Extract provided:
--

Hosting Shiny

Chapter 4 Examples

Shiny apps come in many different shapes and forms. We will not be able to represent this vast diversity, but instead we wanted some apps that can be used to showcase common patterns, and that can also fit onto the pages of a printed book reasonably well.

We will use 3 Shiny apps as examples, all 3 are implemented in both R and Python:

  • faithful: a “Hello Shiny!” app displaying the Old Faithful geyser waiting times data as a histogram with a slider that allows to adjust the number of bins used in the histogram — this app demonstrates the very basics of of reactivity, and it is very short.
  • bananas: an app that classifies the ripeness of banana fruits based on the color composition (green, yellow, brown) — this app demonstrates a more complex use case with dependencies, and the app also relies on a machine learning model, thus it better reflects real world use cases.
  • lbtest: an app to test load balancing when scaling Shiny apps to multiple instances.

--

Record extracts:

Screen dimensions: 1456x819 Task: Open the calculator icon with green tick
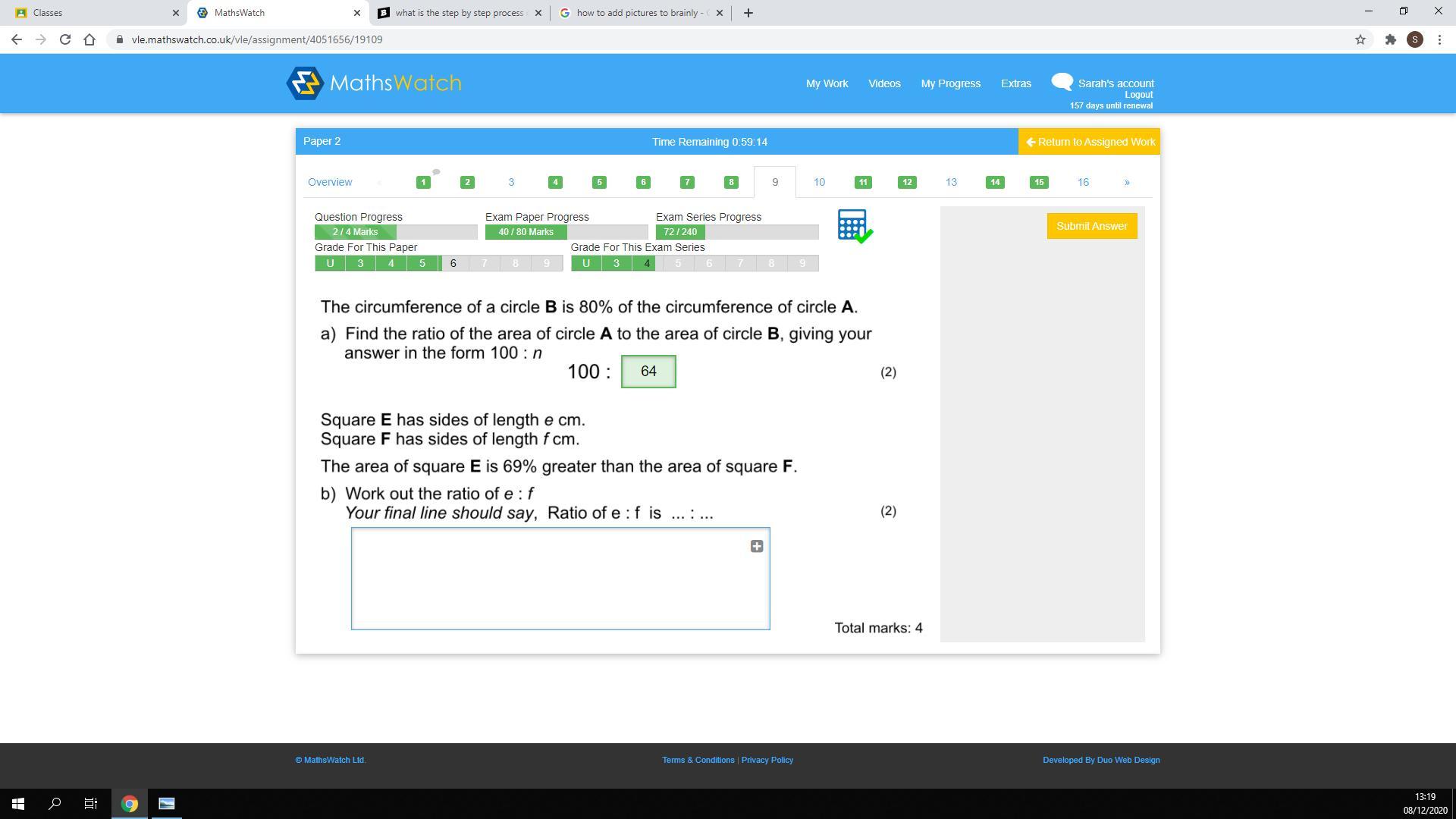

--

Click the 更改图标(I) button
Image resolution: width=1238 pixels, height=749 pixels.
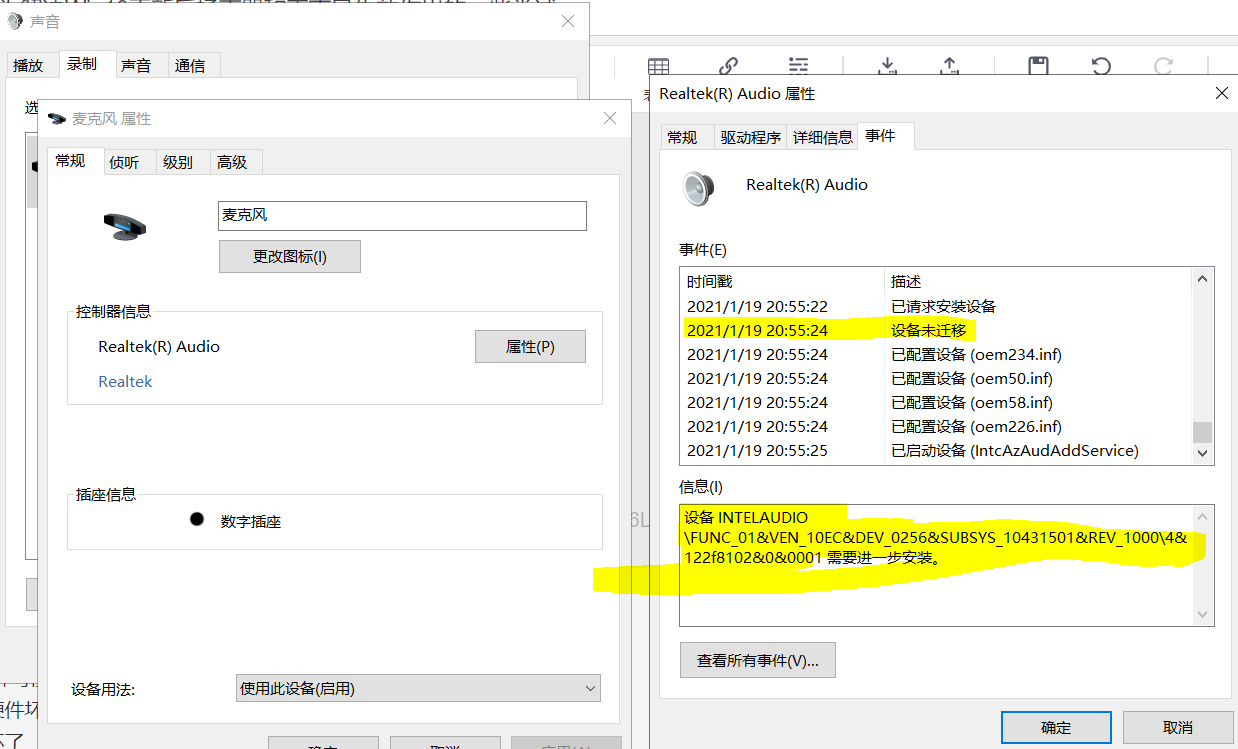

--

Goal:
Which example Shiny apps does the Shiny hosting extract name? These rows were drawn from a different source than the text.

Solved exercise:
faithful, bananas, lbtest